Di sicuro - terzo errore - non è quel che vuole Mattarella, e ha ragioni molto valide per non volerlo. Prima tra tutte: l’elezione del nuovo capo dello Stato. Che, si andasse a elezioni anticipate tra qualche mese, con i risultati delineati poche righe fa, sarebbe eletto da Salvini e Meloni, senza alcuna possibilità di trattativa. Ciao ciao Mario Draghi, quindi. E cominciate ad abituarvi all’idea di un Quirinale sovranista e anti-europeista, in un momento cruciale per i destini dell’Unione Europea e del ruolo che l’Italia vuole giocare al suo interno. Se vogliamo diventare la nuova Ungheria o la nuova Polonia, non abbiamo che da tornare alle urne il prima possibile.
"Davvero vi fa più schifo di quel che abbiamo visto finora? Davvero vi fa più schifo di quel che potrebbero fare da soli Salvini e Meloni, passando dalle urne?"
Il quarto errore è credere sia giusto così. Che se il Paese vuole Salvini, che Salvini sia. E invece no. Perché la schiacciante maggioranza di centrodestra sarebbe tale in Parlamento, non nel Paese. E lo sarebbe, banalmente, perché chi si oppone a quella maggioranza è diviso e incapace di trovare un accordo. Sia chiaro: oggi come oggi non è possibile che Pd e Cinque Stelle sostengano gli stessi candidati all’uninominale. Ma se lo facessero, probabilmente, strapperebbero parecchi collegi al centro destra ed eviterebbero una vittoria di Salvini. Un’eventuale alleanza parlamentare, nel contesto dell’attuale parlamento, per quanto possa sembrare innaturale ora, non sarebbe un tradimento di nessun voto popolare. Non più di quanto lo sia l’attuale alleanza Lega-Cinque Stelle.
Quinto errore? L’idea che il Pd abbia tutto da perdere da un’alleanza coi Cinque Stelle. Può essere, sia chiaro. Ma non è stato così per la Lega, che da quando è al governo con Di Maio ha raddoppiato i consensi. E non è stato così nemmeno per il Psoe spagnolo, che ha incrementato i consensi durante la sua breve esperienza di governo insieme a Podemos. Perché Salvini e Sanchez hanno incrementato i loro consensi governando con una forza “populista” mentre il Pd dovrebbe per forza perderne? Mistero.
Sesto e ultimo errore, quello di credere che non ci sia alcun punto di contatto programmatico tra Pd e Cinque Stelle.
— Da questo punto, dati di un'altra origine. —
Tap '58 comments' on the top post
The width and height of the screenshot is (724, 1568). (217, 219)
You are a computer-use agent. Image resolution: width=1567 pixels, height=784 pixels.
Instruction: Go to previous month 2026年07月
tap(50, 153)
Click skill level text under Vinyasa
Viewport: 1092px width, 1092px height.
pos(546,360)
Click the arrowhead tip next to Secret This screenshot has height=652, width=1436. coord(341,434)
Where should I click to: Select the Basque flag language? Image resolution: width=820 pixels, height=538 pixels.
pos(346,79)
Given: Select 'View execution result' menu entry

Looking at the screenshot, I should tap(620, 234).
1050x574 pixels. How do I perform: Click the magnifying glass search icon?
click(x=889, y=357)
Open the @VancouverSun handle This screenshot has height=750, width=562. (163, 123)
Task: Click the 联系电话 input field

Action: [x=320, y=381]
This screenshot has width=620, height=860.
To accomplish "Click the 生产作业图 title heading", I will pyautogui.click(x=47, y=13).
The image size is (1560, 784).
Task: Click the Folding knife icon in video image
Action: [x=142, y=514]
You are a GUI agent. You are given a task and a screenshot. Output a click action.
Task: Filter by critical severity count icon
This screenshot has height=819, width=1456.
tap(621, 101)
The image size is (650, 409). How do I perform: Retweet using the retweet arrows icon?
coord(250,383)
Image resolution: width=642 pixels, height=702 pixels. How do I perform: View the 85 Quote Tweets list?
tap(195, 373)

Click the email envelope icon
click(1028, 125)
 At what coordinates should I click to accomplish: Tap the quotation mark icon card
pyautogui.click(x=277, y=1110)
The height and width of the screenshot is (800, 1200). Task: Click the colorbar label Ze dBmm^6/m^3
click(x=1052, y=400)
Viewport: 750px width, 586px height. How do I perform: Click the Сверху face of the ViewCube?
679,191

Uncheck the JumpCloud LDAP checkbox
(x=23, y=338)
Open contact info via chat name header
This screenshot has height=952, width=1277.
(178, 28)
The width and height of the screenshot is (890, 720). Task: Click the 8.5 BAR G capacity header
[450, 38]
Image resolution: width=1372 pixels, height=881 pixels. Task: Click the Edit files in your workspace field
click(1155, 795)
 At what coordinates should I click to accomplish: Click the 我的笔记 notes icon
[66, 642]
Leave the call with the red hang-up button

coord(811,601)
Ditelo a Marco Minniti, che coi Cinque Stelle era arrivato a definire i dettagli di un’ipotetica alleanza, i cui punti programmatici stanno nella lettera inviata al Corriere da Luigi Di Maio qualche ora prima che Matteo Renzi, a Che Tempo Che Fa, decidesse di rompere unilateralmente ogni trattativa: maggior integrazione europea attraverso l’unione fiscale, revisione del trattato di Dublino, flexecurity alla danese nel mercato del lavoro, salario minimo, banca pubblica per gli investimenti sul modello francese, investimenti nella sanità, aumento delle detrazioni fiscali per i figli a carico. Questi erano i punti fondanti dell’accordo, stando a quella lettera. Davvero vi fa più schifo di quel che abbiamo visto finora? Davvero vi fa più schifo di quel che potrebbero fare da soli Salvini e Meloni, passando dalle urne? Pensateci bene, perché mai come ora tertium non datur.